Changes to collateral eligibility criteria and risk control measures for unsecured bank bonds
- ECB will amend eligibility criteria and risk control measures applicable to senior unsecured debt instruments issued by credit institutions or investment firms within its collateral framework, with effect from 1 January 2017
- Changes ensure eligibility of senior unsecured debt instruments of such issuers subject to statutory subordination
- Revisions are in response to the implementation of the EU Bank Recovery and Resolution Directive in EU Member States
- Framework to be revisited during the course of 2017, and final collateral eligibility criteria to also depend on further progress towards a common EU approach to the bank creditor hierarchy
The European Central Bank (ECB) has today decided on changes to the collateral eligibility criteria and risk control measures applicable to senior unsecured debt instruments issued by credit institutions or investment firms or their closely linked entities. These instruments are known as unsecured bank bonds (UBBs).
The ECB has decided to maintain the eligibility of UBBs for the time being, including the eligibility of statutorily subordinated UBBs that are not also contractually subordinated, which under the current rules would have become ineligible as at 1 January 2017. Eligibility will also be subject to additional risk control measures. The ECB has decided to reduce, as of 1 January 2017, the usage limit for uncovered bank bonds from 5% to 2.5%. This limit shall not apply where (a) the value of such assets does not exceed €50 million after any applicable haircut or (b) such assets are guaranteed by a public sector entity which has the right to levy taxes, by way of a guarantee that complies with the provisions of Article 114 of the ECB Guideline on the implementation of the Eurosystem monetary policy framework (known as the General Documentation Guideline).

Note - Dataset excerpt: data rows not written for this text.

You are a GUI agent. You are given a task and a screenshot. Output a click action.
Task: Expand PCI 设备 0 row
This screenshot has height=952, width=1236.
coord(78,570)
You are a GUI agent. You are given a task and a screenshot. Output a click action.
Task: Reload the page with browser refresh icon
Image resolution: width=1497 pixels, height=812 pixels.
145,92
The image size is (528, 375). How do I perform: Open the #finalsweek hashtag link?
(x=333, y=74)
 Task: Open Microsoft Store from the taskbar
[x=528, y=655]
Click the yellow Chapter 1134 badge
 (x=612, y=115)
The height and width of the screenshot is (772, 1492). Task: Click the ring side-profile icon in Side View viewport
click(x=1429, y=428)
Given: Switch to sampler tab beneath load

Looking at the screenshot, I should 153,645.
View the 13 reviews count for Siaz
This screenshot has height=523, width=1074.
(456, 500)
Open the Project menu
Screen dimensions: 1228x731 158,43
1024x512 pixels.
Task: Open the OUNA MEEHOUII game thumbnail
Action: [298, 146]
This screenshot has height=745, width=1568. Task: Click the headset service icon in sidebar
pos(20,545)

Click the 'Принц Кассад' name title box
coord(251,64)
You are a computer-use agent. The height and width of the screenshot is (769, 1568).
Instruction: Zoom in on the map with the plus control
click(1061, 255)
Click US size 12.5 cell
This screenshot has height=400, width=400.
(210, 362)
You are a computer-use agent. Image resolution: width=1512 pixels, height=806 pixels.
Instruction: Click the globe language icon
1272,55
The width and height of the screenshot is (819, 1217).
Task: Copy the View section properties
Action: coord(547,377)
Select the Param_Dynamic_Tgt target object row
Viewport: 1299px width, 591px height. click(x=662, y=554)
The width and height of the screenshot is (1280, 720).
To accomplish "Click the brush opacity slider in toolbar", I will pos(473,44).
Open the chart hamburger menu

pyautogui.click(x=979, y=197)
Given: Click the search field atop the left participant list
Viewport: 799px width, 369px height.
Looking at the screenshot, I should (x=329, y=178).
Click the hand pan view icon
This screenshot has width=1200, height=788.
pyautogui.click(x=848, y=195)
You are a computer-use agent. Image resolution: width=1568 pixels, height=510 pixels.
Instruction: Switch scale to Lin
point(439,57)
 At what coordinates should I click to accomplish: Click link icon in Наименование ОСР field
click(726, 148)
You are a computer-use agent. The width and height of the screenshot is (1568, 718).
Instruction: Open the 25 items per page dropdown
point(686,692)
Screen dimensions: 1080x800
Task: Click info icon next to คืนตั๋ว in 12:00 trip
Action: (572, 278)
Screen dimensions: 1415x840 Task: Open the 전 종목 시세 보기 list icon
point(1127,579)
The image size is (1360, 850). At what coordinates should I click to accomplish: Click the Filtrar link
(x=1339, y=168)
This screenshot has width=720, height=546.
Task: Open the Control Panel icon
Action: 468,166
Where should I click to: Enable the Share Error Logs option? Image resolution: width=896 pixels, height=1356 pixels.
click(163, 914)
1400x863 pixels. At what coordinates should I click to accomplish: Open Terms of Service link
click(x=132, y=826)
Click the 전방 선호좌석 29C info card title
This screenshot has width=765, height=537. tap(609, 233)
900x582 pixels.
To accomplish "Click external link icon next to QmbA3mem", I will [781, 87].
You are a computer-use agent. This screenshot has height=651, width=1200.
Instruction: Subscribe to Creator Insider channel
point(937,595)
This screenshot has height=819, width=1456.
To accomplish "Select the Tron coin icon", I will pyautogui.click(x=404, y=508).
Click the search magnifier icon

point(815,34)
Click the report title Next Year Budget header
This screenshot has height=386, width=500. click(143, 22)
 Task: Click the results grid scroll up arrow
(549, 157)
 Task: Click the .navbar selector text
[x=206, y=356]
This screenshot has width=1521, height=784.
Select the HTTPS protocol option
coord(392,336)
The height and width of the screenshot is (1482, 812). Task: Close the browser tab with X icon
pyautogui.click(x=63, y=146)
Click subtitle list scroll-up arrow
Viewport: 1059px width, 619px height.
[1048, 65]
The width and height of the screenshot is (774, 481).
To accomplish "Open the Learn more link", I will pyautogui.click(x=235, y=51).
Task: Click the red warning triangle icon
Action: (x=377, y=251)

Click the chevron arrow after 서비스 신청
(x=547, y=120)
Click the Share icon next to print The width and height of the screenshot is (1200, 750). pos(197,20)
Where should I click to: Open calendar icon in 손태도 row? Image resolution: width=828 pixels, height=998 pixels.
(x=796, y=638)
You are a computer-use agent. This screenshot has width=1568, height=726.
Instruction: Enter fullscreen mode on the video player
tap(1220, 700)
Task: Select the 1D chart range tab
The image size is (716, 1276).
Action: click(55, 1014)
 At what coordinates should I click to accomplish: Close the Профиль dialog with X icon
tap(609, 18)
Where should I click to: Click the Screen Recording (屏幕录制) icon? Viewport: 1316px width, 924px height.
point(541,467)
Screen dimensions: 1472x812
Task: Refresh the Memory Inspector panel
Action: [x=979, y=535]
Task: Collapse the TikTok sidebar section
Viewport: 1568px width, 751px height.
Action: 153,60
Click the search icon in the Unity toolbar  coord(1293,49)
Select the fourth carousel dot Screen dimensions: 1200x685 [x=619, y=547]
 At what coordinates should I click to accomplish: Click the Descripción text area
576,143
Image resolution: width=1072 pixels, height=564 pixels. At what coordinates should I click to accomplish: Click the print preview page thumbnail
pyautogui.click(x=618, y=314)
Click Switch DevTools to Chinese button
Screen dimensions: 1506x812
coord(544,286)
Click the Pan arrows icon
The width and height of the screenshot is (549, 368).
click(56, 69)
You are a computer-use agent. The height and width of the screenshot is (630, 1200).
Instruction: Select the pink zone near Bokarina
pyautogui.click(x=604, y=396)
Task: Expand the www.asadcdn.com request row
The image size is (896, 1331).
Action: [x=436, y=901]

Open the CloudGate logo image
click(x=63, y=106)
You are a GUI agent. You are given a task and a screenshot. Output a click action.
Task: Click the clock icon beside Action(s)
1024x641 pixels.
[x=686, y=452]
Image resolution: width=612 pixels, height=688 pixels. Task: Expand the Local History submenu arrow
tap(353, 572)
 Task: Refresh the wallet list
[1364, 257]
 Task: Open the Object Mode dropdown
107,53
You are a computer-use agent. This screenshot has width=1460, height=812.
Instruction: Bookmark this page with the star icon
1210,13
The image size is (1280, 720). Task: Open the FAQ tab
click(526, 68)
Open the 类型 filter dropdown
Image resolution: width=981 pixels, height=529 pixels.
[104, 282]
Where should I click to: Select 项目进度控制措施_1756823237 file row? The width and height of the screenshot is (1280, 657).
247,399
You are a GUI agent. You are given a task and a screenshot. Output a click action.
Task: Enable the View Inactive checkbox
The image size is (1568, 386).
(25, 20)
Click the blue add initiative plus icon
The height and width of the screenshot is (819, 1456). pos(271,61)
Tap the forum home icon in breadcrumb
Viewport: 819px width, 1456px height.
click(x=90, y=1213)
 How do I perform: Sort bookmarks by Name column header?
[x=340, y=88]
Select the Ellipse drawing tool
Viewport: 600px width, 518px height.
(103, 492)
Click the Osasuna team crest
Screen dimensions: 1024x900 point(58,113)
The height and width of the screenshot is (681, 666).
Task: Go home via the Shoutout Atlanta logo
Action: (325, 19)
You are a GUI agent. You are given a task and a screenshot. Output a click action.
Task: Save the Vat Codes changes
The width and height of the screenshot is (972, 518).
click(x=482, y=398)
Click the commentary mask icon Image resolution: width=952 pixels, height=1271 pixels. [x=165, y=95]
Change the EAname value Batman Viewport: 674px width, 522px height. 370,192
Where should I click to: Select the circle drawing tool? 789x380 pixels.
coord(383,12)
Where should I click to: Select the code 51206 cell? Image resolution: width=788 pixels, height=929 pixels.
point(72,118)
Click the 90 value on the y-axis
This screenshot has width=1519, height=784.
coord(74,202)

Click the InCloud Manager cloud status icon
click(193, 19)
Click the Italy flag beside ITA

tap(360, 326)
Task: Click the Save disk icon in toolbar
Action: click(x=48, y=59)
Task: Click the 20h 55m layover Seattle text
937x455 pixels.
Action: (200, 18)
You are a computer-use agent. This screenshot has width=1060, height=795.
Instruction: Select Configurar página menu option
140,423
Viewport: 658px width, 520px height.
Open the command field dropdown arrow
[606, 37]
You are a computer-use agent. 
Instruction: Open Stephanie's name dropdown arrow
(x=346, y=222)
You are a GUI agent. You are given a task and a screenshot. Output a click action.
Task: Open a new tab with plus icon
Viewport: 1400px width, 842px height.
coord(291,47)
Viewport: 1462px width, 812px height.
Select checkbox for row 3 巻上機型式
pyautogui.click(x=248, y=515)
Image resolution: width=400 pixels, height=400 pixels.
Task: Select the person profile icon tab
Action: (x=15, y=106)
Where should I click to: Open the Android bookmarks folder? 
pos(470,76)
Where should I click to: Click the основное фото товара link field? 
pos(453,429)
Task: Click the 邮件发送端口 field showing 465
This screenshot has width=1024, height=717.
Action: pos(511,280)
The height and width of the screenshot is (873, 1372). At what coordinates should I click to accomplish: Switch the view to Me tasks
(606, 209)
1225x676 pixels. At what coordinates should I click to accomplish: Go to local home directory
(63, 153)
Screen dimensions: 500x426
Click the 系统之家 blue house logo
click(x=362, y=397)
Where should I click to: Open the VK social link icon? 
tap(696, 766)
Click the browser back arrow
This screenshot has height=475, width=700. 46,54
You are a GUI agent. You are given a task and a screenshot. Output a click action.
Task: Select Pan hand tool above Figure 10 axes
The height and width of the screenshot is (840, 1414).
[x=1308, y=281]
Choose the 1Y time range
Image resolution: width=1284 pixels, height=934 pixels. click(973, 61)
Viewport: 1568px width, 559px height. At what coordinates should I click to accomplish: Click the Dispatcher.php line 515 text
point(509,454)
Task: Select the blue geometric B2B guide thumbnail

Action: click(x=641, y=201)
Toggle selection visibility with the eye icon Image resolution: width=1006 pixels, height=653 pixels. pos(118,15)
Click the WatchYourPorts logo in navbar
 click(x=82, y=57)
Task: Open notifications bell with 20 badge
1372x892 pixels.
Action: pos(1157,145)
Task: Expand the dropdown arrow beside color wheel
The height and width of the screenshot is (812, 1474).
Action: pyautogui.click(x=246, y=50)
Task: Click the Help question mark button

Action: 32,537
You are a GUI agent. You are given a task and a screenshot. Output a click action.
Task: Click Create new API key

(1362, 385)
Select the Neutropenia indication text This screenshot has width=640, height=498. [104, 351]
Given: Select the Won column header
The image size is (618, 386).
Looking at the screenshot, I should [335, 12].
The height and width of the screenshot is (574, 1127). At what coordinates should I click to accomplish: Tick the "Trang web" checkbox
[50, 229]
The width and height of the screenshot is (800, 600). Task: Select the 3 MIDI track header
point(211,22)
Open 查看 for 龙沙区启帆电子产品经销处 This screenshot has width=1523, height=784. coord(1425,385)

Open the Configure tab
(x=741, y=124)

The need to adjust the collateral eligibility criteria for UBBs has been triggered by the implementation of the EU Bank Recovery and Resolution Directive (BRRD) in EU Member States and the forthcoming minimum requirements for own funds and eligible liabilities (MREL), as well as by the need for global systemically important banks (G-SIBs) to adhere to the new total loss-absorbing capacity (TLAC) framework. This has prompted EU Member States to adopt various legislative approaches to facilitate the ability of banks to issue UBBs with different insolvency rankings.
The ECB reaffirms its support in reaching agreement on a common EU approach to the creditor hierarchy in bank insolvency and resolution, and notes that work is ongoing in this respect.
The ECB will review this decision during the course of 2017, and the collateral eligibility framework eventually applicable to UBBs will also reflect progress made within that period towards a common EU approach.